0x03 DataChangeEventCenter

3.1 Overview

The DataChangeEventCenter is divided into four parts:

  • Event Center: Organize into message centers;
  • Event Queue: Used for multiple separate processing to increase processing power;
  • Event Task: Start a thread inside each Queue for asynchronous processing to increase processing power;
  • Event Handler: Used to process internal ChangeData;

Next, let's talk about it, because the DataChangeEventCenter is closely integrated with the business, so we'll go into it.

3.2 DataChangeEventCenter

3.2.1 Definition

A DataChangeEventQueue queue array is maintained in the DataChangeEventCenter, which is the core. Each element in the array is an event queue. Specifically defined as follows:

public class DataChangeEventCenter {

    /**
     * count of DataChangeEventQueue
     */
    private int                    queueCount;

    /**
     * queues of DataChangeEvent
     */
    private DataChangeEventQueue[] dataChangeEventQueues;

    @Autowired
    private DataServerConfig       dataServerConfig;

    @Autowired
    private DatumCache             datumCache;
}

3.2.2 Message Types

The DataChangeEventCenter handles IDataChangeEvent type messages specifically in three implementations:

  • public class ClientChangeEvent implements IDataChangeEvent
  • public class DataChangeEvent implements IDataChangeEvent
  • public class DatumSnapshotEvent implements IDataChangeEvent

These different types of messages can be placed in the same queue, and which queue to put depends on a particular discriminant method, such as hash based on Publisher's DataInfoId, to decide which Queue to put.

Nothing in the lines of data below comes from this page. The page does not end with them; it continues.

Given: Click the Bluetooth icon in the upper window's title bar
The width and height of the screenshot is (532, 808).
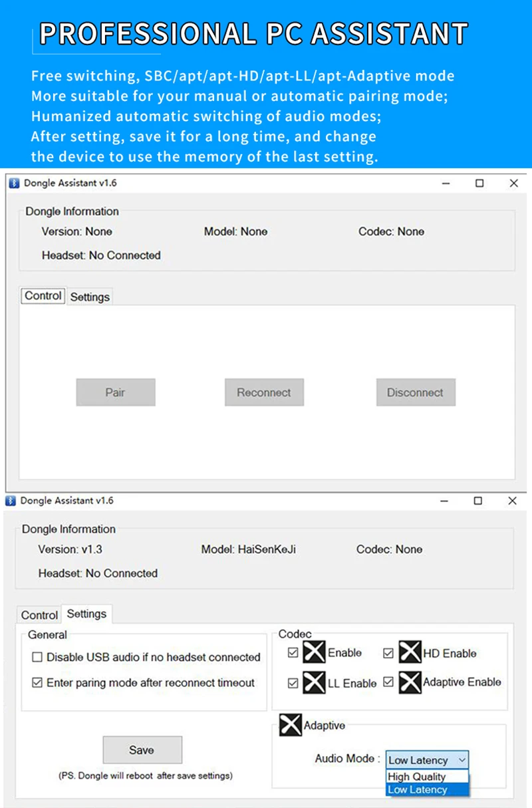Looking at the screenshot, I should coord(14,184).
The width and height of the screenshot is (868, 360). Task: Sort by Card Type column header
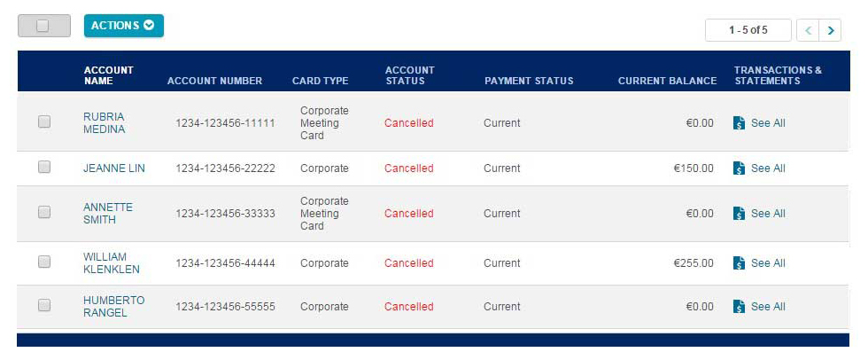point(320,81)
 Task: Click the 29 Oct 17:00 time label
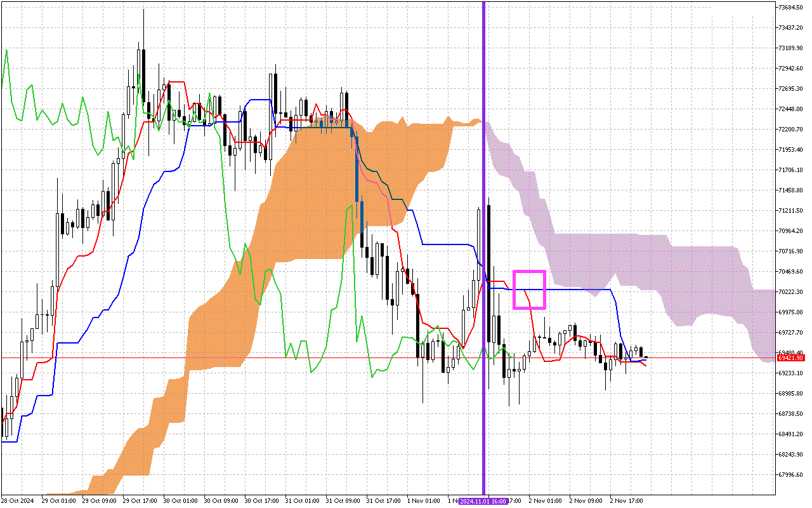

That is, when the onChange method of the corresponding handler is triggered, the Hash value of the dataInfoId of the change service is calculated, which further determines the queue number where the service registers its data, thus encapsulating the change data as a data change object and passing it into the queue.

3.2.3 Initialization

In the initialization function, EventQueue is built, and each Queue starts a thread to process messages.

@PostConstruct
public void init() {
    if (isInited.compareAndSet(false, true)) {
        queueCount = dataServerConfig.getQueueCount();
        dataChangeEventQueues = new DataChangeEventQueue[queueCount];
        for (int idx = 0; idx < queueCount; idx++) {
            dataChangeEventQueues[idx] = new DataChangeEventQueue(idx, dataServerConfig, this,datumCache);
            dataChangeEventQueues[idx].start();
        }
    }
}

3.2.4 Put Messages

Put messages are simple, and how to decide which Queue an Event should be put into is based on a specific way of judging, such as hash based on Publisher's DataInfoId, to decide which Queue to put:

int idx = hash(publisher.getDataInfoId());
Datum datum = new Datum(publisher, dataCenter);
dataChangeEventQueues[idx].onChange(new DataChangeEvent(DataChangeTypeEnum.MERGE,
                DataSourceTypeEnum.PUB, datum));

3.2.5 How to process messages

Specifically through dataChangeEventQueues.onChange handles different message types, such as the following functions. It all finds the queue and calls:

public void onChange(Publisher publisher, String dataCenter) {
    int idx = hash(publisher.getDataInfoId());
    Datum datum = new Datum(publisher, dataCenter);
    if (publisher instanceof UnPublisher) {
        datum.setContainsUnPub(true);
    }
    if (publisher.getPublishType() != PublishType.TEMPORARY) {
        dataChangeEventQueues[idx].onChange(new DataChangeEvent(DataChangeTypeEnum.MERGE,
            DataSourceTypeEnum.PUB, datum));
    } else {
        dataChangeEventQueues[idx].onChange(new DataChangeEvent(DataChangeTypeEnum.MERGE,
            DataSourceTypeEnum.PUB_TEMP, datum));
    }
}

public void onChange(ClientChangeEvent event) {
    for (DataChangeEventQueue dataChangeEventQueue : dataChangeEventQueues) {
        dataChangeEventQueue.onChange(event);
    }
}

public void onChange(DatumSnapshotEvent event) {
    for (DataChangeEventQueue dataChangeEventQueue : dataChangeEventQueues) {
        dataChangeEventQueue.onChange(event);
    }
}

public void sync(DataChangeTypeEnum changeType, DataSourceTypeEnum sourceType, Datum datum) {
    int idx = hash(datum.getDataInfoId());
    DataChangeEvent event = new DataChangeEvent(changeType, sourceType, datum);
    dataChangeEventQueues[idx].onChange(event);
}

3.3 DataChangeEvent

Because DataChangeEvent s are the most common, we'll show them separately.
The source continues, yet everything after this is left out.